---- MATERIAL TO PROCESS
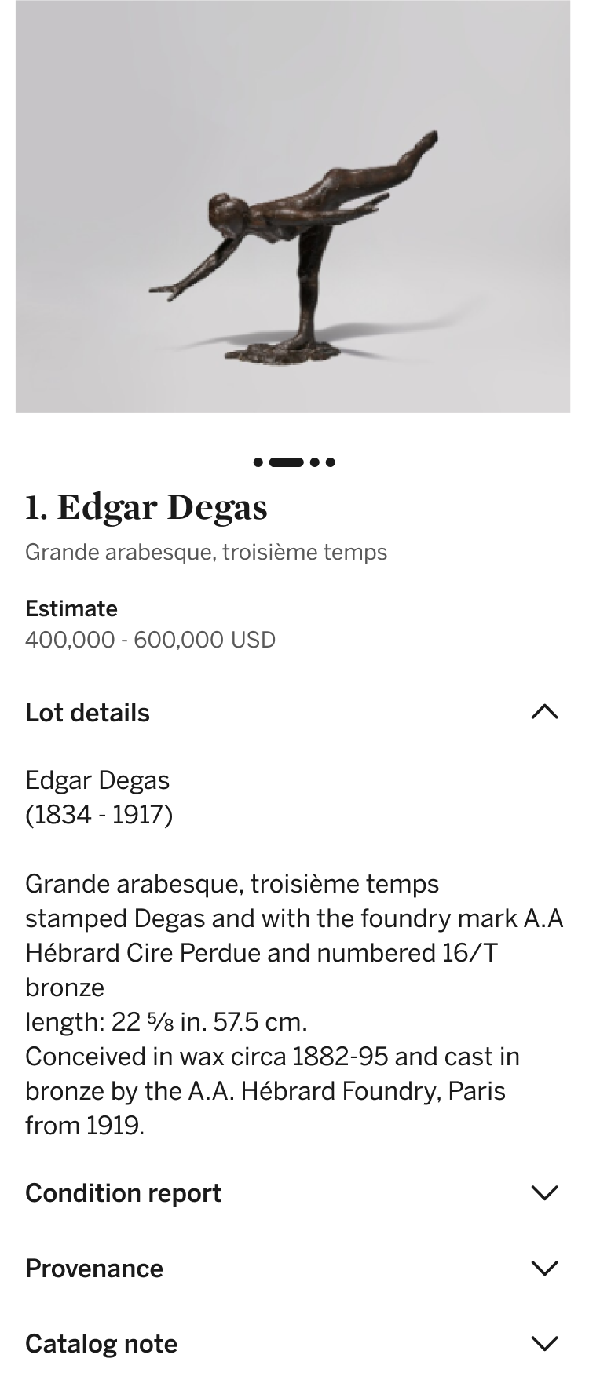Click the Lot details section title
Screen dimensions: 589x1380
pyautogui.click(x=87, y=713)
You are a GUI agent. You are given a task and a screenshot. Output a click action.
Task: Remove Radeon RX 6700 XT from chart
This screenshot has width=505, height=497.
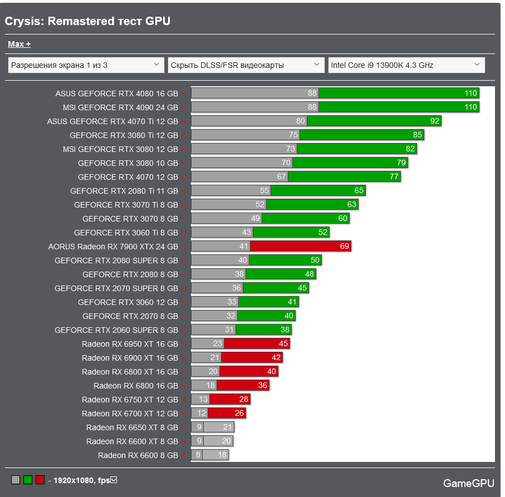[x=183, y=413]
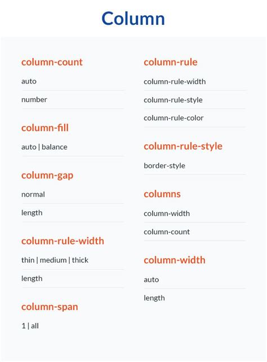
Task: Click column-width item under columns
Action: coord(167,213)
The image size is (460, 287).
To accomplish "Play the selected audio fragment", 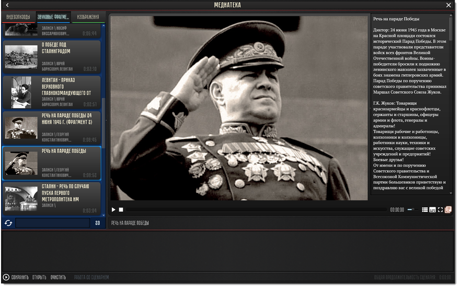I will 113,210.
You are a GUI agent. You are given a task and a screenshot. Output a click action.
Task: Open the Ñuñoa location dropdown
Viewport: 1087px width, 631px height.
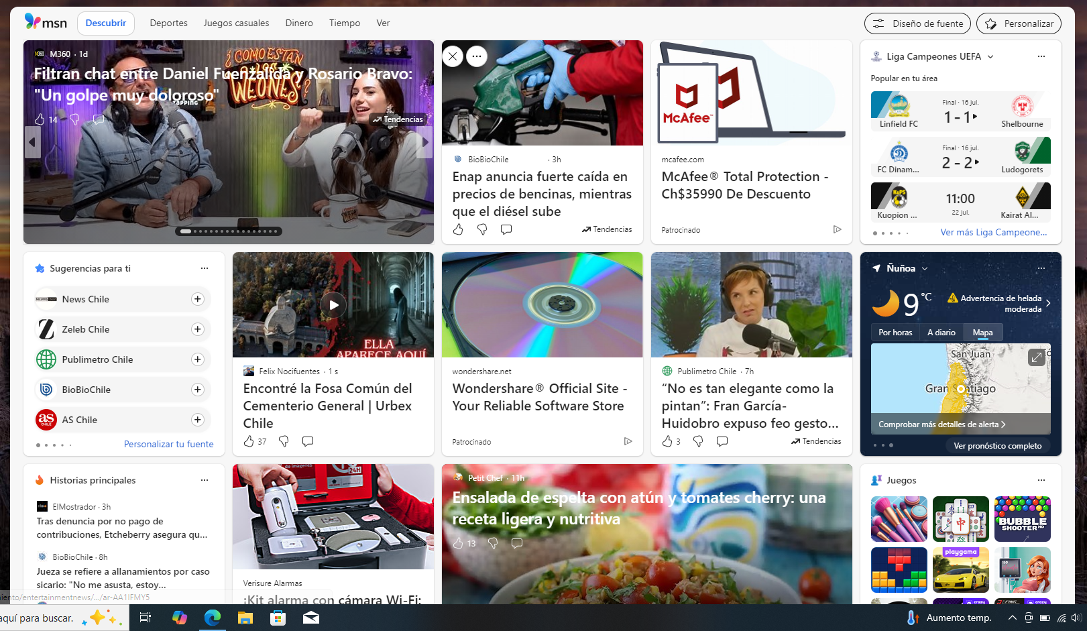tap(925, 268)
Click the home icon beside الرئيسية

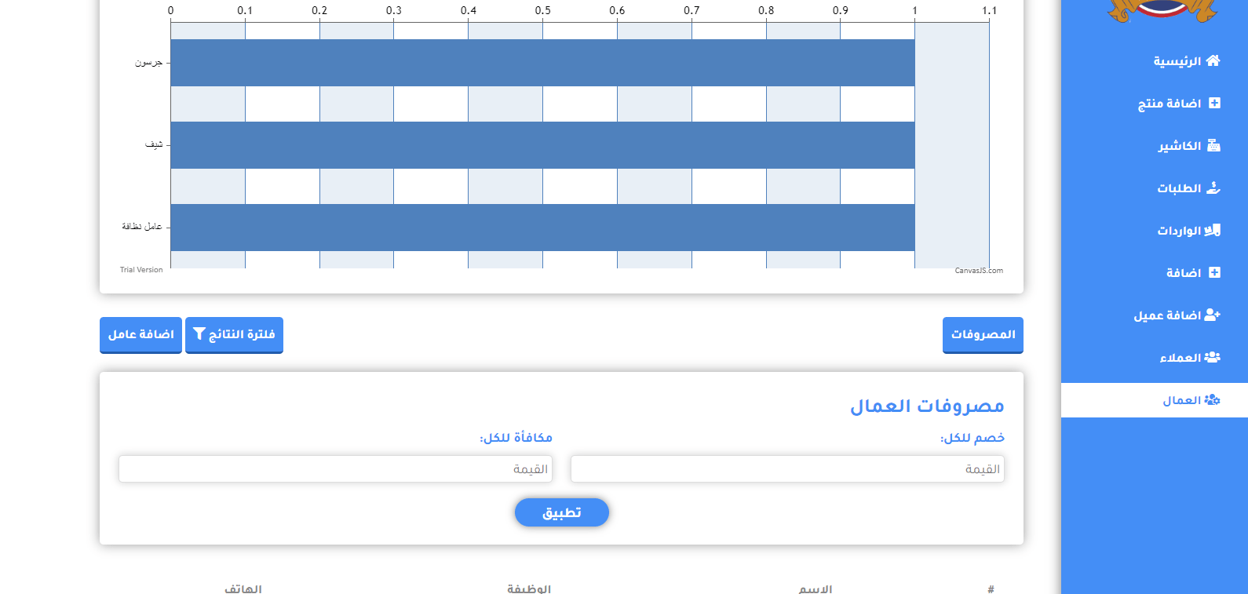pyautogui.click(x=1213, y=61)
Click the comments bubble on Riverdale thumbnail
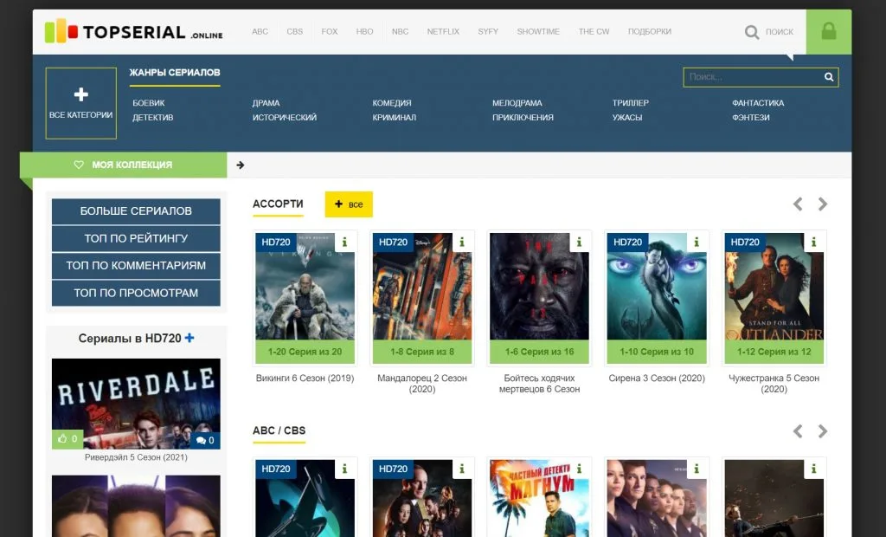This screenshot has height=537, width=886. [x=205, y=440]
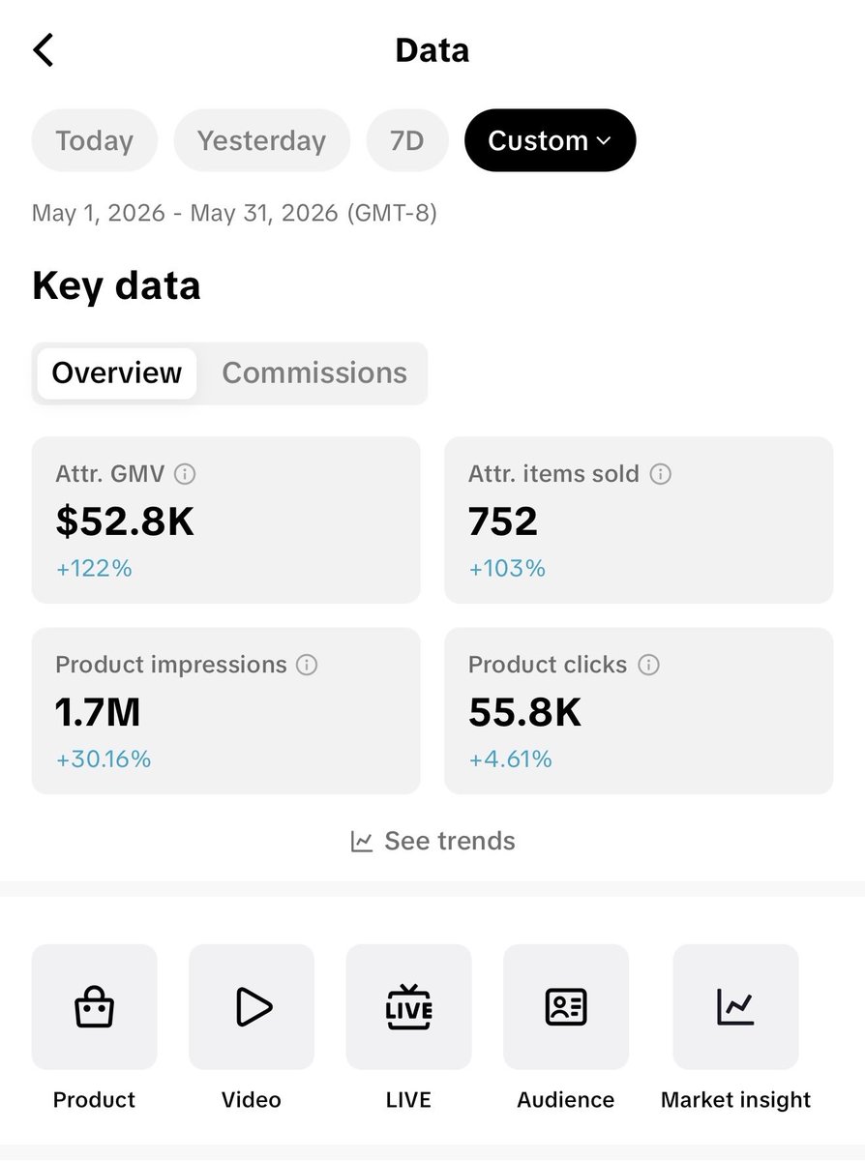Tap the May 2026 date range text
Screen dimensions: 865x1161
point(234,213)
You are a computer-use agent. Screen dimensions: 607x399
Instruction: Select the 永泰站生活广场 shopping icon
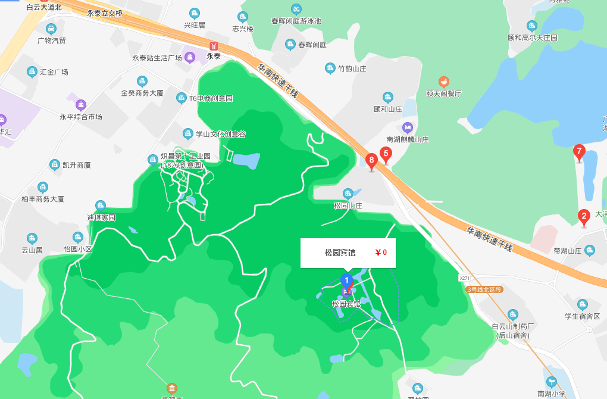pos(190,58)
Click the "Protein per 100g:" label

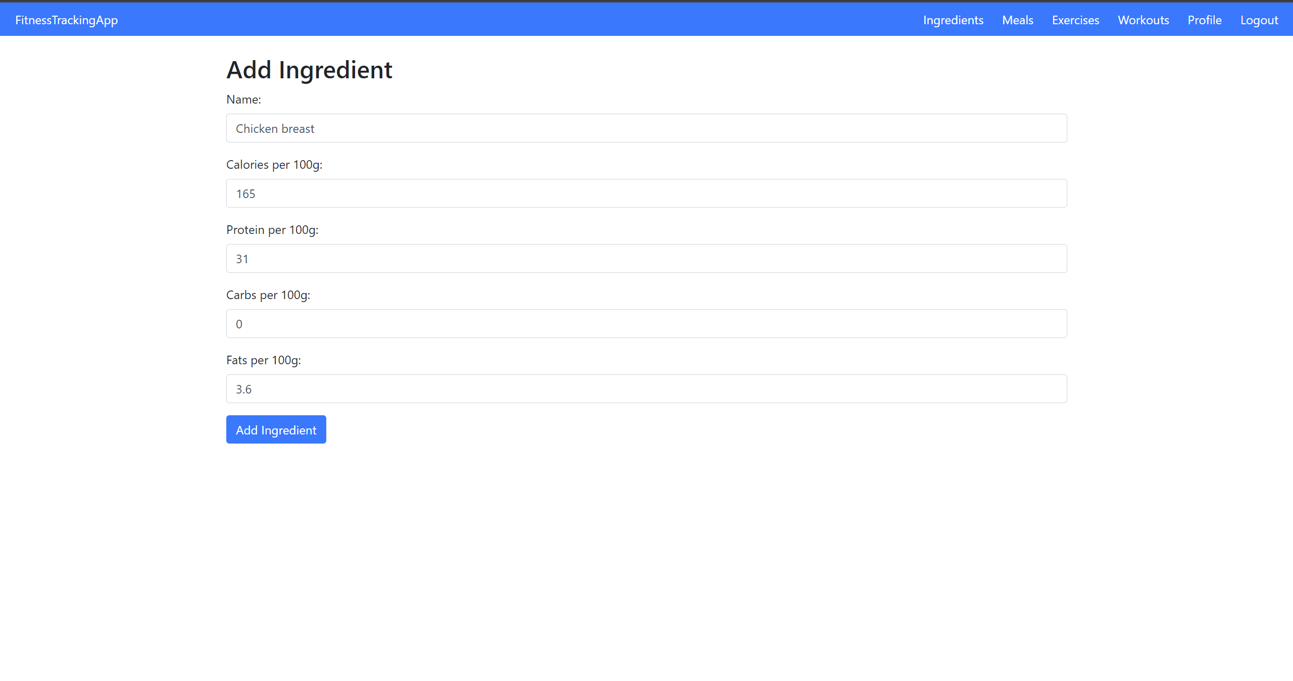click(272, 230)
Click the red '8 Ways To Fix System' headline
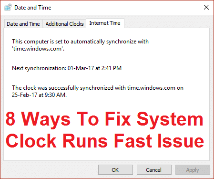 tap(104, 119)
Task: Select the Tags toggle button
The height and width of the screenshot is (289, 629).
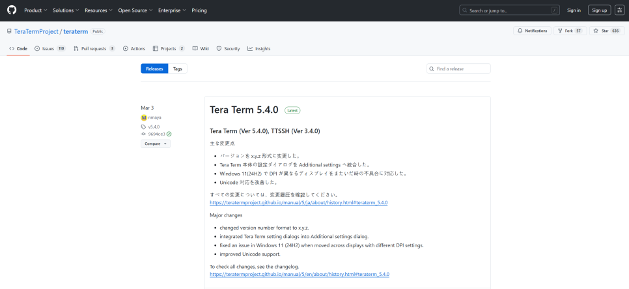Action: tap(178, 68)
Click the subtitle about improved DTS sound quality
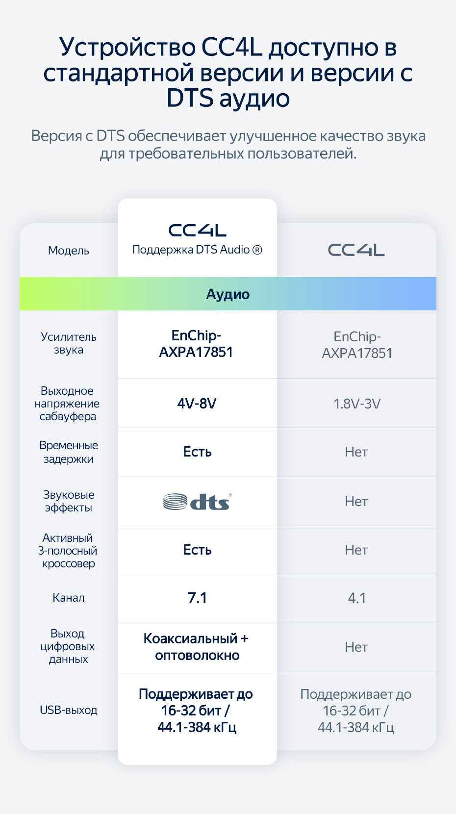Viewport: 456px width, 814px height. pyautogui.click(x=228, y=145)
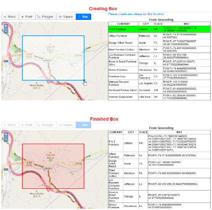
--------
[YOUR GOAL] A word-for-word copy is needed of the lines from the line with "The height and" through the last line of the entries above, with both ends kept and the pictures dropped.

[THE ANSWER]
The height and width of the screenshot is (289, 629).
Action: tap(178, 68)
Click the subtitle about improved DTS sound quality
Viewport: 456px width, 814px height. pyautogui.click(x=228, y=145)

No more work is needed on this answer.